Читаем Русская литература Серебряного века. Поэтика символизма: учебное пособие полностью

Можно представить себе встречное соображение, что «малая форма» (стихотворение, чеховский или зайцевский рассказ) и «большая форма» (толстовский роман») трудносравнимы. Мы уже отмечали выше в иной связи, что произведения Чехова – это, в сущности, та же «большая форма», сжатая до малых размеров, как бы находящаяся под огромным давлением в сотни атмосфер; чеховские детали тоже, понятным образом, являются объектом такого «сжимающего» воздействия. Но, может быть, внешне краткая повторяющаяся деталь у Чехова, Зайцева, Бунина и др. все же подобна повторяющейся детали в небольших по объему произведениях Пушкина-прозаика, Лермонтова-прозаика, Гоголя, Короленко, Гаршина и т.д.? Нет, ибо у них такая деталь кратка «по-настоящему» – здесь нет аналогичного семантического сжатия. Как это и естественно для прозы, у них повторяющаяся деталь наряду с деталями не повторяющимися выполняет сюжетообразующую функцию. Знаменитый «заячий тулупчик» в «Капитанской дочке» у Пушкина оказывает немалое воздействие на судьбы героев. Так, Гринев будет помилован Пугачевым благодаря напоминанию Савельича о тулупчике, а в другой раз кара едва не постигнет уже Савельича за очередное напоминание Пугачеву о тулупчике. И образ самого Пугачева дополнительно психологически вырисовывается благодаря ситуациям с «заячьим тулупчиком». Кроме того, эта деталь вносит в сюжет свежую юмористическую струю и выполняет еще ряд задач. У Чехова и его последователей деталь может повторяться в чисто ассоциативных целях – без заметной сюжетной мотивировки (вспомним пряник из «Степи»). Повторяться может деталь, слабо связанная с сюжетом, именно потому, что задача повтора здесь в «свертывании» содержания, в смысловом «уплотнении» повествования путем неоднократных возвратов к пройденному (но на новом уровне). Повествование пронизывается пучками ассоциаций, образует своего рода семантические «петли», «узелки» и т.п.

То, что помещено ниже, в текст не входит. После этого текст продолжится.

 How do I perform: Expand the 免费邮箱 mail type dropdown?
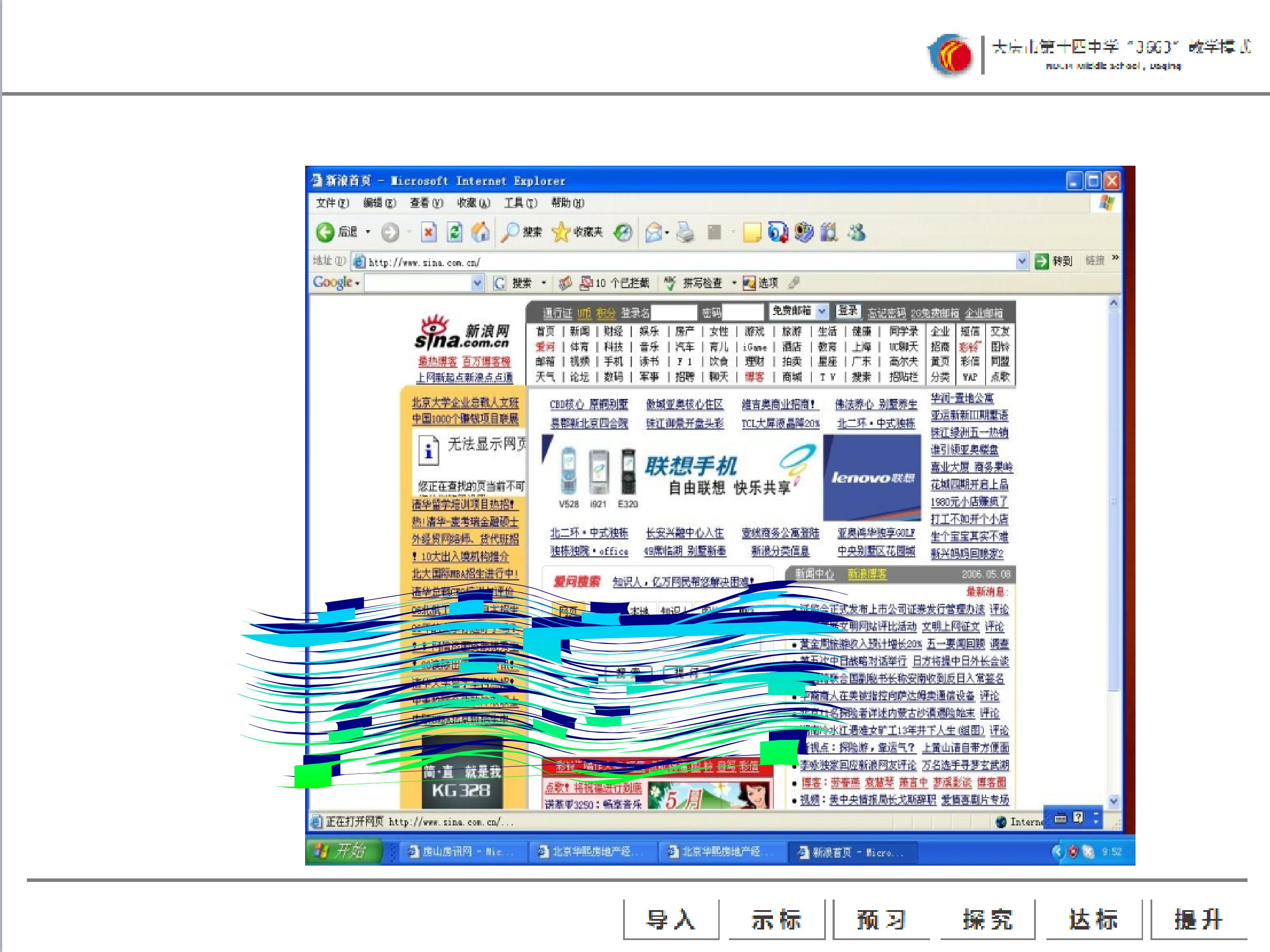click(822, 311)
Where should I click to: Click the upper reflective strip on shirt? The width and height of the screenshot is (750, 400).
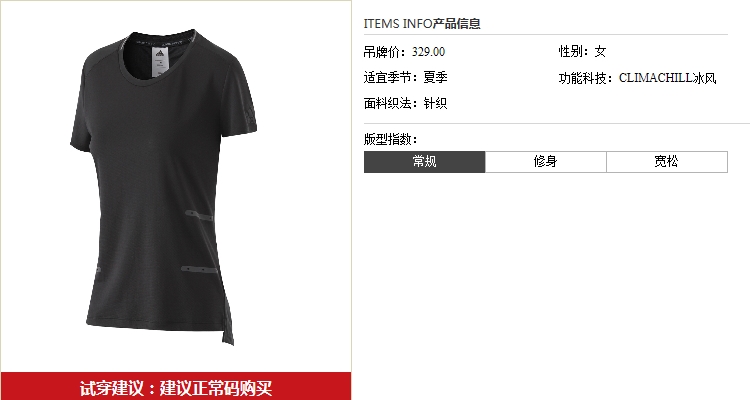(199, 216)
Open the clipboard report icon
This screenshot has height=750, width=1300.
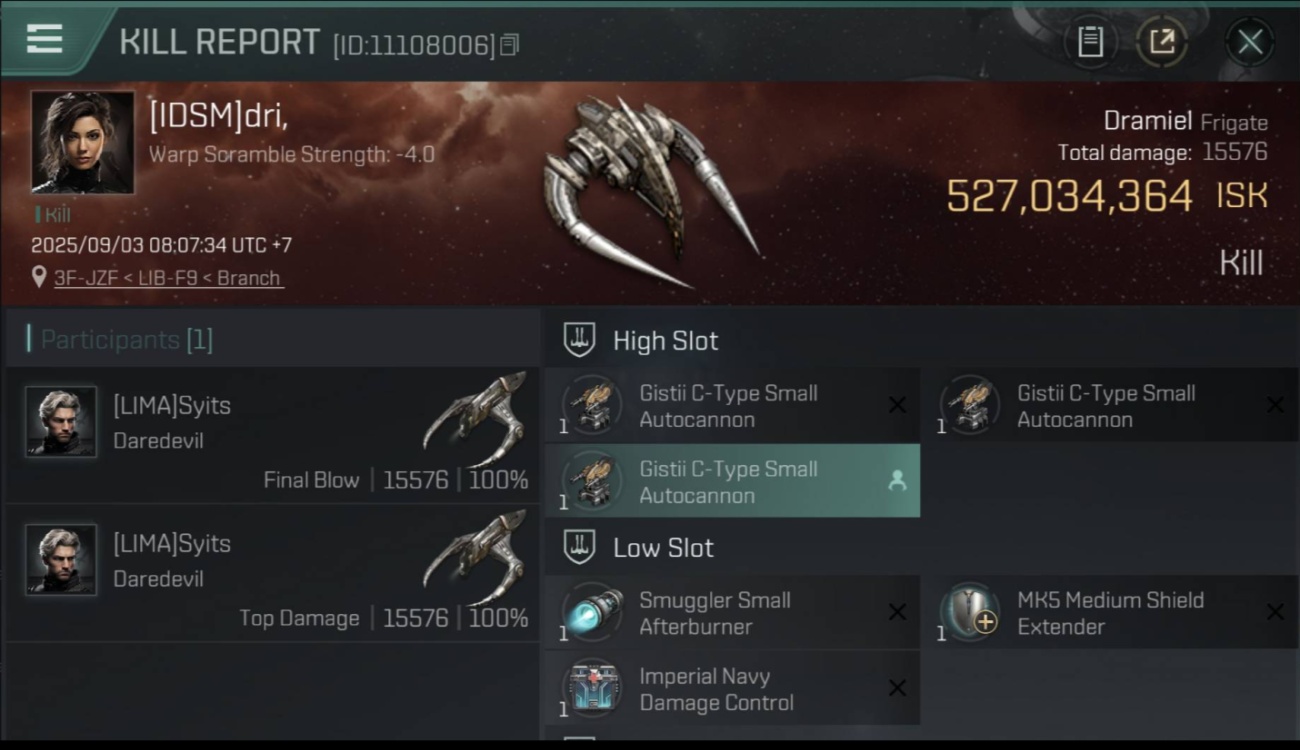(1090, 42)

Не случайно Чехов просил А.Н. Плещеева: «Похлопочите, чтобы моя «Степь» вся целиком вошла в один номер, ибо дробить ее невозможно...» (II п, 185). Казалось бы, автор сам разделил («раздробил») произведение на главы! Но все же в словах Чехова воплотилась не какая-то субъективная авторская прихоть, а стилистическая интуиция большого мастера. Разнести в разные журнальные номера художественный текст, насквозь пронизанный единой сетью ассоциаций, значило бы разрушить присущий ему принцип развертывания содержания – как бы разъять надвое кровеносную систему живого организма. По тем же причинам немыслимо (да и никому, наверное, не придет в голову) разделить для публикации лирическое стихотворение – то же фетовское «Буря на небе вечернем».

Сумев воспользоваться в прозе поэтическими по своему происхождению приемами лаконизации повествования, писатели серебряного века на деле показали, что такой синтез прозы с поэзией – не игрушка, а серьезный инструмент художника.


И еще одну сторону феномена «поэтическое в прозе серебряного века» необходимо отметить. В роли новатора здесь снова выступил А.П. Чехов, опытом которого особенно охотно и активно воспользовались Б. Зайцев, Бунин да и, нам кажется, А. Белый (особенно в «симфонии» «Возврат»). Как проявляло себя философское начало в русской литературе времен Толстого и Достоевского? Проза освоила тематику, связанную с философией истории («Война и мир»), а также этико-философскую проблематику («Преступление и наказание», «Анна Каренина»). Напротив, проблематика «натурфилософская» и «космогоническая» была в русской классической литературе весьма жестко закреплена за поэзией (Ломоносов, Державин, Баратынский, Тютчев, Хомяков, Фет и др.).

И вот Чехов начинает повесть «Огни», о которой сообщает А.Н. Плещееву в письме: «Достоинства повести: краткость и кое-что новенькое...» (II п, 247). Вдумаемся в эту самохарактеристику: «краткость (новый стиль. – И.М.) и кое-то новенькое» (новая тема. – И.М.). Создав «Огни», Чехов, так сказать, дважды «шагнул» на территорию поэзии, дважды выступил как новатор – и как стилист, и как тематик.

Здесь герой-рассказчик, вспоминая в финале ночной разговор с инженерами, чувствует, что «от всего разговора» у него «в памяти, как на фильтре, оставались только огни и образ Кисочки» (курсив наш. – И.М.) (VII, 140). Память отсеяла все несущественное, и от богатой перипетиями ночи в душе рассказчика осадилось, как видим, очень немного. Да и оставшееся «на фильтре» никак не связано между собой логически: огни – составная часть увиденного героями ночного пейзажа; Кисочка – женщина из воспоминаний, которыми делится с рассказчиком и студентом инженер Ананьев. Разумеется, Чехов прибегает к условности, заставляя память рассказчика работать так странно. Но условность должна неминуемо преследовать определенную художественную цель. Что из ночного разговора ассоциативно «присутствует» в этих двух деталях, к которым свелось в итоге все повествование?